Aim of the task: Print the first line of the records below and every line after it, up to and including the line with "The height and width of the screenshot is (872, 1381).". Print nothing else.

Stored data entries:
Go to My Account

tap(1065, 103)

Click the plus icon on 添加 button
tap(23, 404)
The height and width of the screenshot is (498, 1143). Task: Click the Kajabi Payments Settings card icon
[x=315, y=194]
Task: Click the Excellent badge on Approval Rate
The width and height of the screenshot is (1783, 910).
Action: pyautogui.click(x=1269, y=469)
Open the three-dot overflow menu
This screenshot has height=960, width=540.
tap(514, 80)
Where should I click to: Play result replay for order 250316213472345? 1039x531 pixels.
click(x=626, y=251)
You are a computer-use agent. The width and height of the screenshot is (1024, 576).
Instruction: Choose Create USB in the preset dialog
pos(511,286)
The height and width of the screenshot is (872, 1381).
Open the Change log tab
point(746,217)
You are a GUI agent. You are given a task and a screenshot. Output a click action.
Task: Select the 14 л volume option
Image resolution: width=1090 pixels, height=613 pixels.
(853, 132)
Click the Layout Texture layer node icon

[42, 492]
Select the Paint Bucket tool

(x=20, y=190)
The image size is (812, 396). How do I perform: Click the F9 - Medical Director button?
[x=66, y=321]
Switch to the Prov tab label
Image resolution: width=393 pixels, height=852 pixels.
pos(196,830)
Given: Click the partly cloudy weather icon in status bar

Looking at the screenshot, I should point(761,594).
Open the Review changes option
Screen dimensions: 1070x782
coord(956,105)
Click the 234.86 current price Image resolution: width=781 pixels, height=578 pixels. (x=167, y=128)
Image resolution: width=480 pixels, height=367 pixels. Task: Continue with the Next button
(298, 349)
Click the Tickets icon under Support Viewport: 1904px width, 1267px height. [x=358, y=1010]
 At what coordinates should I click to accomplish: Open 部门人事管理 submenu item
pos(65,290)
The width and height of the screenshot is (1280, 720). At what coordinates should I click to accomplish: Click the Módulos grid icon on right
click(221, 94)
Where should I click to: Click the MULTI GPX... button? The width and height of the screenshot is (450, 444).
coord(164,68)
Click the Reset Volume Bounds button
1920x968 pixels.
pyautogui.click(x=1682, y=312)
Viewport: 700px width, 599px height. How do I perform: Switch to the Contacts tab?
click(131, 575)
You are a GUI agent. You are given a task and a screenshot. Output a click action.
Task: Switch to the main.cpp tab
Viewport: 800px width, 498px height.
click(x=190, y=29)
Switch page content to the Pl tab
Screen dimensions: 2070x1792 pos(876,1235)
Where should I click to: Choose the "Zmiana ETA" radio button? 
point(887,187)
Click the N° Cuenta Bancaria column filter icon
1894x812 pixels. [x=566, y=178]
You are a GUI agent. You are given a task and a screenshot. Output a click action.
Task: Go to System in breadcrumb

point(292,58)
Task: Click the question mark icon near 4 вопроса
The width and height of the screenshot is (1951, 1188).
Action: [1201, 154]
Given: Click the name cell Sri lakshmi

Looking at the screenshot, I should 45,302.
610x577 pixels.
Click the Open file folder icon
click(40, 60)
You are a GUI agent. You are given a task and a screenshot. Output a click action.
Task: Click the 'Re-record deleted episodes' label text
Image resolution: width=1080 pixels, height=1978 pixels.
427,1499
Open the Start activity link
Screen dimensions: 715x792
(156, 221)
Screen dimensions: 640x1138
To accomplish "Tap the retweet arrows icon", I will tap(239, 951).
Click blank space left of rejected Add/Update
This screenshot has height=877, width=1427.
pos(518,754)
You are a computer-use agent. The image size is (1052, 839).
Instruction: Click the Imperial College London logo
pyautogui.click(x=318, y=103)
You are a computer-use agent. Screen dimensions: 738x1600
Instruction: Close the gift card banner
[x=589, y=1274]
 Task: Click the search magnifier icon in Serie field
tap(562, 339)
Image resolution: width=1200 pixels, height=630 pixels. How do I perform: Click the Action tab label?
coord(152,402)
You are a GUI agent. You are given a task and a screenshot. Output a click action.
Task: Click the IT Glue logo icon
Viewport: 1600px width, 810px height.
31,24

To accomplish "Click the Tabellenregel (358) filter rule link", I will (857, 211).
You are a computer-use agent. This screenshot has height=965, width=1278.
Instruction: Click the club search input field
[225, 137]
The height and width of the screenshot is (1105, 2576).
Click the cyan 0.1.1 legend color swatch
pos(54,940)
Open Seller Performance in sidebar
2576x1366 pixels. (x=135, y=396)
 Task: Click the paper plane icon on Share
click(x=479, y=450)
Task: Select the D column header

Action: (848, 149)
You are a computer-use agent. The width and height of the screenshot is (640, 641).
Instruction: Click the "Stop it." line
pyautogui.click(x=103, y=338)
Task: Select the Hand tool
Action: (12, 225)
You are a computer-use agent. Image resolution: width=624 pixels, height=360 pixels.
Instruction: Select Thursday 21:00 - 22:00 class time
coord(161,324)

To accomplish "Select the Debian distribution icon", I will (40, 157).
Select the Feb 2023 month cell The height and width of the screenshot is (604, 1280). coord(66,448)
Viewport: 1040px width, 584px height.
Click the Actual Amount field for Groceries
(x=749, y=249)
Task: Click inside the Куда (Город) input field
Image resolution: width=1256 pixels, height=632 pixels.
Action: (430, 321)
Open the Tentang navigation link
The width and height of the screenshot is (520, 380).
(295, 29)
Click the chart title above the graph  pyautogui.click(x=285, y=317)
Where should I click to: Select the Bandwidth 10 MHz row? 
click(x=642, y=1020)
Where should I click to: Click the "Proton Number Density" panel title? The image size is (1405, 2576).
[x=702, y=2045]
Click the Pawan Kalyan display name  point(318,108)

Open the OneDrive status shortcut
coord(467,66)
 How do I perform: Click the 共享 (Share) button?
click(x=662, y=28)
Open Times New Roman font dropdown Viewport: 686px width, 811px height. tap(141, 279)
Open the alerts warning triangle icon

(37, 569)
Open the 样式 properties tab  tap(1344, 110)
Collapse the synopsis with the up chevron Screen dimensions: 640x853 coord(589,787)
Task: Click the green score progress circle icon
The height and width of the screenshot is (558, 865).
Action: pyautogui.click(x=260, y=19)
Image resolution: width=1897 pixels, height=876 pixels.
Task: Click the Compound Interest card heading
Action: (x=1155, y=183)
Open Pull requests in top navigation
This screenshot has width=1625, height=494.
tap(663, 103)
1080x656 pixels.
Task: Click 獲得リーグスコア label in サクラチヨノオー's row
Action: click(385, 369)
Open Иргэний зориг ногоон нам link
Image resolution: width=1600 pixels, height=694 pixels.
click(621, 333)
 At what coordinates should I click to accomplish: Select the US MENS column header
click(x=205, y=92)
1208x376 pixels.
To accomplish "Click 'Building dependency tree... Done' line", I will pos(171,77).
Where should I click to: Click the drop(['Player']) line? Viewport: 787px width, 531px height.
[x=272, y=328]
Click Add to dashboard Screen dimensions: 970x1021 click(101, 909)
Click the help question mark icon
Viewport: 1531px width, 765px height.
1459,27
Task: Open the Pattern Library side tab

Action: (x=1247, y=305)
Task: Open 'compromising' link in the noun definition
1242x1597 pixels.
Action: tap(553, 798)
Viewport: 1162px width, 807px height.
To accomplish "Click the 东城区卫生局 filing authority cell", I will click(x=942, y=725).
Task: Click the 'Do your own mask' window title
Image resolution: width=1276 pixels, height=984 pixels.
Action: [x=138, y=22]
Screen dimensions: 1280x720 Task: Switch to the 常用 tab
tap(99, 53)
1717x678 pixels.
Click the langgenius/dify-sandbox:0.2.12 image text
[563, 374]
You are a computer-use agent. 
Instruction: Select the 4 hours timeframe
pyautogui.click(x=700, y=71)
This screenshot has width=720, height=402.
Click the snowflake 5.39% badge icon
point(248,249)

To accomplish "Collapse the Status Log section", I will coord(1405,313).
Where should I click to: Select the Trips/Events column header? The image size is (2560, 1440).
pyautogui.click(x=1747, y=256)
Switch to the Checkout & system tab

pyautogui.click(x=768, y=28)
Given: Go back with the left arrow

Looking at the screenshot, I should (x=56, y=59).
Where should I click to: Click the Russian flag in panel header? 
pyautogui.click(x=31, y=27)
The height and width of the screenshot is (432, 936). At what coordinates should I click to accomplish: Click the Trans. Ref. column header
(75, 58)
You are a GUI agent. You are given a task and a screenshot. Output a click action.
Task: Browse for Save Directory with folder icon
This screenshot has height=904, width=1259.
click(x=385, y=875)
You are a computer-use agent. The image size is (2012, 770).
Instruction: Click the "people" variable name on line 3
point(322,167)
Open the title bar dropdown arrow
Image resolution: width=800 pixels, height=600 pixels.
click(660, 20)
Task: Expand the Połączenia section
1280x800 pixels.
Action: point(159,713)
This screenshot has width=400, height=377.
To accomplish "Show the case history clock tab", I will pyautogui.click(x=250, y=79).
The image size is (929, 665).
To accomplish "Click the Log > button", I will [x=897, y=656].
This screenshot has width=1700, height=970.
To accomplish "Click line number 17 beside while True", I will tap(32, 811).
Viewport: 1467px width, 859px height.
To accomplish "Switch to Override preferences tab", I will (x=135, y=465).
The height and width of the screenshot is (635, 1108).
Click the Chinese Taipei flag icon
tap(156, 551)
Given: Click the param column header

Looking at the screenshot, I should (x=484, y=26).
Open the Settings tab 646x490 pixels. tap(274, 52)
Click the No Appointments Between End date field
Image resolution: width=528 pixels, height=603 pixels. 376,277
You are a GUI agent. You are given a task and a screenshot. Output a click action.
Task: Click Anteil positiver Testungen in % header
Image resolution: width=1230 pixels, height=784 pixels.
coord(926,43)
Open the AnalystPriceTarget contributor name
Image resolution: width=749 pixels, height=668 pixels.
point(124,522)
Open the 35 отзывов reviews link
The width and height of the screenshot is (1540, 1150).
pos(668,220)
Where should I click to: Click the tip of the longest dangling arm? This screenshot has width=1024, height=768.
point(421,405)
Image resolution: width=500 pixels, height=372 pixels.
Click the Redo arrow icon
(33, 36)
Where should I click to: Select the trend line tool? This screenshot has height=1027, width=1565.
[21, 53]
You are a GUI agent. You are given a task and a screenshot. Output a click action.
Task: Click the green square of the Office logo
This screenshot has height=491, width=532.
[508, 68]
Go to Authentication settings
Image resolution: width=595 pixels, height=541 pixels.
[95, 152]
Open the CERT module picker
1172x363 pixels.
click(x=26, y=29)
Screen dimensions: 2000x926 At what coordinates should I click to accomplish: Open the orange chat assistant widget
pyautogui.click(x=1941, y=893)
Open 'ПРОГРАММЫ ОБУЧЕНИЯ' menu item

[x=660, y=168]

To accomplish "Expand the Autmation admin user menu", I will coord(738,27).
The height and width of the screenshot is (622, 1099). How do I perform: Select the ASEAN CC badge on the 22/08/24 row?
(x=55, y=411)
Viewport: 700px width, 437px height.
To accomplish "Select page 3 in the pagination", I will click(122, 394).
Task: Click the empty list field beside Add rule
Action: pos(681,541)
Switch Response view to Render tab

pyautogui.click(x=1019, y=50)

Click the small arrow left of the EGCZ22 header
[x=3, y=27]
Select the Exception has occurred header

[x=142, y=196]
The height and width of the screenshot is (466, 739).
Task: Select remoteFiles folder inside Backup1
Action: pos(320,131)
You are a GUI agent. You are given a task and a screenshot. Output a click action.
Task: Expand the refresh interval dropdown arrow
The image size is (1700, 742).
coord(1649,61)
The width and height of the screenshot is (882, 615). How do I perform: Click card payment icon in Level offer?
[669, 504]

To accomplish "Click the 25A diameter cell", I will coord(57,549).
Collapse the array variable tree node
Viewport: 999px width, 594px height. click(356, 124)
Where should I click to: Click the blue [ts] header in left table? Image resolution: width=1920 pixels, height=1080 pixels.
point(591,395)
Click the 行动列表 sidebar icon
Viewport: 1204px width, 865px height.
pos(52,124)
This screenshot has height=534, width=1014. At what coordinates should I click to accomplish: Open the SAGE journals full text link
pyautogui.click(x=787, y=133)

The answer:
Go to My Account

tap(1065, 103)

Click the plus icon on 添加 button
tap(23, 404)
The height and width of the screenshot is (498, 1143). Task: Click the Kajabi Payments Settings card icon
[x=315, y=194]
Task: Click the Excellent badge on Approval Rate
The width and height of the screenshot is (1783, 910).
Action: pyautogui.click(x=1269, y=469)
Open the three-dot overflow menu
This screenshot has height=960, width=540.
tap(514, 80)
Where should I click to: Play result replay for order 250316213472345? 1039x531 pixels.
click(x=626, y=251)
You are a computer-use agent. The width and height of the screenshot is (1024, 576).
Instruction: Choose Create USB in the preset dialog
pos(511,286)
The height and width of the screenshot is (872, 1381).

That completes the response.